While Wells's second wife was alive, it was necessary for the women he got to understand that nothing was allowed to threaten his marriage. He required that when this Postscript was published, it should be prefaced by his introduction to The Book of Catherine Wells, which came out in 1928, after her brave death from cancer. It's the tenderest account of a woman, 'delicately inagressive,' who, at what must have been deep cost to herself, provided his turbulence with a calm centre. When she'd gone, the getting of women was like the rest of his productiveness - pamphlets, novels, the shortest of stories and the longest of urgent polemical compendiums.
After Amber, there was Elizabeth von Arnim: once, having read a narrow-minded letter in the Times by a rival novelist, they stripped under trees, laid the newspaper down, and 'made love all over Mrs Humphrey Ward.' There was the 'long struggle' with Rebecca West: as he saw it, 'the fight of two wilful people to compel each other to accept the conditions of an uncongenial Lover-Shadow.' The affair with Odette Keun became a clash of the enraged: 'Periodically she was mad, I think, certifiably mad.'
He believed love affairs kept him alive and fresh, alongside the reflection that the whole business of sex had grown 'a vast distressful preoccupation.' The final section of the Postscript is a suicidal note that is, in fact, a defiantly non-suicidal note.
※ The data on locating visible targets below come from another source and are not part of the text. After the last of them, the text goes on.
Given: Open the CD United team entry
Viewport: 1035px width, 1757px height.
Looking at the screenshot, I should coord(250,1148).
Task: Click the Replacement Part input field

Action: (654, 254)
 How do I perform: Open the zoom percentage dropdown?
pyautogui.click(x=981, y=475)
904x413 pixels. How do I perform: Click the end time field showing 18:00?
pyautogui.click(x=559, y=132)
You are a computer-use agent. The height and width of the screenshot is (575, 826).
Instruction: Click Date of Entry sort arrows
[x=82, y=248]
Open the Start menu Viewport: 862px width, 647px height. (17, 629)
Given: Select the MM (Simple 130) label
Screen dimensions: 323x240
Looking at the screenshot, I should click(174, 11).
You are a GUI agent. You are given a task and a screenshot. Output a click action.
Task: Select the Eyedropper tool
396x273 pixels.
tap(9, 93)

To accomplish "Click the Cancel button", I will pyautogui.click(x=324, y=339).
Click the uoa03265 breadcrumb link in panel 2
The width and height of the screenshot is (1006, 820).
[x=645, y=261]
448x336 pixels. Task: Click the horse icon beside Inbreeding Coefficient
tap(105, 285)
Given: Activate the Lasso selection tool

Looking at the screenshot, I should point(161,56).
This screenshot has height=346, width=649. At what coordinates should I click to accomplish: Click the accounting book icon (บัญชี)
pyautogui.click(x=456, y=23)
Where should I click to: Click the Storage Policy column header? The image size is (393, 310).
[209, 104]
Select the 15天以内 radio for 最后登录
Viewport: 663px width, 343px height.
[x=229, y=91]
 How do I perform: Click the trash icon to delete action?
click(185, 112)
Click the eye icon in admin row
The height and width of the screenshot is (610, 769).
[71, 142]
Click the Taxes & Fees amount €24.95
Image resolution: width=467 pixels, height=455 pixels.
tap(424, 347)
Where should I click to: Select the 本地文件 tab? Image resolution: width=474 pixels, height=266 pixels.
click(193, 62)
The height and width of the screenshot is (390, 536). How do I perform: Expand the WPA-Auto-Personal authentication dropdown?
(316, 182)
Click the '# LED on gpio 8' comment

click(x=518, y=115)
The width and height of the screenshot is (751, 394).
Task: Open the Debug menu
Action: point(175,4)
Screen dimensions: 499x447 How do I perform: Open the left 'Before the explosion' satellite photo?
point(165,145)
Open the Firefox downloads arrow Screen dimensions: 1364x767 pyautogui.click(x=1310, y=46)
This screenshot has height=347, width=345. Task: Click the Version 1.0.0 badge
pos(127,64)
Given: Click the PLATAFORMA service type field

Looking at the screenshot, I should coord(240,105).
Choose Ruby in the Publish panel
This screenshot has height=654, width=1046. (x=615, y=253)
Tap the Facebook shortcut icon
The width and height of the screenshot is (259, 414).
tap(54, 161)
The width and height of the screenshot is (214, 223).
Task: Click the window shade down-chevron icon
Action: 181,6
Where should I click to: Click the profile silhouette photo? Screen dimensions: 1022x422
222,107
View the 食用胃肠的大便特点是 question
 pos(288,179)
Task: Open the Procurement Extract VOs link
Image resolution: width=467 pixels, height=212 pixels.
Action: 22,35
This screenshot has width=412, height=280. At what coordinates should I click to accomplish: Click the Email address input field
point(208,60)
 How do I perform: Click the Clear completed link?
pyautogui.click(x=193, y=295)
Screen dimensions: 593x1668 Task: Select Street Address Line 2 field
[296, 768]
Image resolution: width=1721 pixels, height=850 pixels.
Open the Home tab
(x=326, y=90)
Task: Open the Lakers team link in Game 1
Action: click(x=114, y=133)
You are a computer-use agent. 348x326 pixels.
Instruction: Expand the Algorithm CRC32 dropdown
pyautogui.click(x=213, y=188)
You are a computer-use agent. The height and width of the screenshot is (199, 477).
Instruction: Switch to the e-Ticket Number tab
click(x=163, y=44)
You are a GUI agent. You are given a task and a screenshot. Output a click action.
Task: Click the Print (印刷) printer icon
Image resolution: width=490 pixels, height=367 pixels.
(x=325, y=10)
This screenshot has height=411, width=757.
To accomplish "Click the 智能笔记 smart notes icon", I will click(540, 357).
The Wells who had a testily objective view of himself ('infantile', 'silly', 'fitful') alternates to the end with the self-made Titan ('I shall have to write a book called Reconstruction, a sort of assembly and criticism of hopes and projects').
HG Wells in Love, is like so much he wrote, a work of frank self-defence, that's also a work of frank self-demolition. It seems likely to emerge in the end as the most enjoyable of all the irreconcilable reports of these events. Turn to the experiment, and it's seen that the exploration of the sexual theme doesn't add as much as one might have thought. The trust, the mix of tears and fun, the grand schemes never quite getting off the nursery floor, and the indignant rationality, are all there. The first third is best: autobiography as jauntily vulnerable as the youth it celebrates.